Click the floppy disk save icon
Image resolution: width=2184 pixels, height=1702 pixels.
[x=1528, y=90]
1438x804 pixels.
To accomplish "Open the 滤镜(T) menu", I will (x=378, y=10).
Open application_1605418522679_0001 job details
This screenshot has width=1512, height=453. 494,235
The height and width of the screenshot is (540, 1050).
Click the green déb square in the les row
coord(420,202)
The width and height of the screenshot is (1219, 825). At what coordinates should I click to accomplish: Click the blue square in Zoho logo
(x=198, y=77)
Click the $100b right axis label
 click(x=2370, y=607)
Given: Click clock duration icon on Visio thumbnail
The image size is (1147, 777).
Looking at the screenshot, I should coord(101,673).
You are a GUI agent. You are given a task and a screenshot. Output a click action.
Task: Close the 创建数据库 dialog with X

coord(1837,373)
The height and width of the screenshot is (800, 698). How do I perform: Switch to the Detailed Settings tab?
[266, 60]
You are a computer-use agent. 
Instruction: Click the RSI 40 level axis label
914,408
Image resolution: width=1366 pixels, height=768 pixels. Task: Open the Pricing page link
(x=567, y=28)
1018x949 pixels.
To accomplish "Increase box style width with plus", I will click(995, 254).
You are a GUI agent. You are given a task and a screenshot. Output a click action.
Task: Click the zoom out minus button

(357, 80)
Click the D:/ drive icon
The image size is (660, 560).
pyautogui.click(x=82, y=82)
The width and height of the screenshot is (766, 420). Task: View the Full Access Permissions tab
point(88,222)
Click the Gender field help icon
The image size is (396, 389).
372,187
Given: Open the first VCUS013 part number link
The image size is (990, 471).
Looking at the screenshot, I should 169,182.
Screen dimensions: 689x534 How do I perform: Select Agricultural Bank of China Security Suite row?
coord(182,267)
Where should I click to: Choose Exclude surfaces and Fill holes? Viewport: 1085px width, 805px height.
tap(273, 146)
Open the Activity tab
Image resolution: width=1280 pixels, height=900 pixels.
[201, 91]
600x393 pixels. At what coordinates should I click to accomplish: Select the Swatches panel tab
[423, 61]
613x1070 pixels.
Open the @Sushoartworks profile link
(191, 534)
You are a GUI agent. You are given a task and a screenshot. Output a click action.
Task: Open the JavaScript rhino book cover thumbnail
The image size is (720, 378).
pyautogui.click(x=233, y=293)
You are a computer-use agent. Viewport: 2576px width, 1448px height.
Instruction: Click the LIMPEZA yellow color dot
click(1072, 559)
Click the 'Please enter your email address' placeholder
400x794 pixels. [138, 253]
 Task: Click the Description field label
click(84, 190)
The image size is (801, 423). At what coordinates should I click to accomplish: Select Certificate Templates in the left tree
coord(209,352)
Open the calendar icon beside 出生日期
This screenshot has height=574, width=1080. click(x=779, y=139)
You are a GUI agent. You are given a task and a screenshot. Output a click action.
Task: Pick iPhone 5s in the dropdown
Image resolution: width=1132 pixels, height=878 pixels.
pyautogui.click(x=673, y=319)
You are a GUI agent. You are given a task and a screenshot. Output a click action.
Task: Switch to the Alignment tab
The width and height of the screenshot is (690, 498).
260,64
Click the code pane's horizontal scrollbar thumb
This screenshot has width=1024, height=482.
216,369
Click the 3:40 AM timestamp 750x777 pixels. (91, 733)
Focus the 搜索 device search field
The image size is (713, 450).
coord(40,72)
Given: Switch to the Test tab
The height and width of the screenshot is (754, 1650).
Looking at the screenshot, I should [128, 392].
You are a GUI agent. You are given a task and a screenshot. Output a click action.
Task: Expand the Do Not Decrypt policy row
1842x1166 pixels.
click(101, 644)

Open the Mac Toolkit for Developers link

● ● ● ● ● ● ●

_Challenge_
Reproduce verbatim the stretch of rows from the first row through the line containing "pyautogui.click(x=82, y=82)", both ends included.

_Answer for the task_
Click the floppy disk save icon
Image resolution: width=2184 pixels, height=1702 pixels.
[x=1528, y=90]
1438x804 pixels.
To accomplish "Open the 滤镜(T) menu", I will (x=378, y=10).
Open application_1605418522679_0001 job details
This screenshot has width=1512, height=453. 494,235
The height and width of the screenshot is (540, 1050).
Click the green déb square in the les row
coord(420,202)
The width and height of the screenshot is (1219, 825). At what coordinates should I click to accomplish: Click the blue square in Zoho logo
(x=198, y=77)
Click the $100b right axis label
 click(x=2370, y=607)
Given: Click clock duration icon on Visio thumbnail
The image size is (1147, 777).
Looking at the screenshot, I should coord(101,673).
You are a GUI agent. You are given a task and a screenshot. Output a click action.
Task: Close the 创建数据库 dialog with X

coord(1837,373)
The height and width of the screenshot is (800, 698). How do I perform: Switch to the Detailed Settings tab?
[266, 60]
You are a computer-use agent. 
Instruction: Click the RSI 40 level axis label
914,408
Image resolution: width=1366 pixels, height=768 pixels. Task: Open the Pricing page link
(x=567, y=28)
1018x949 pixels.
To accomplish "Increase box style width with plus", I will click(995, 254).
You are a GUI agent. You are given a task and a screenshot. Output a click action.
Task: Click the zoom out minus button

(357, 80)
Click the D:/ drive icon
The image size is (660, 560).
pyautogui.click(x=82, y=82)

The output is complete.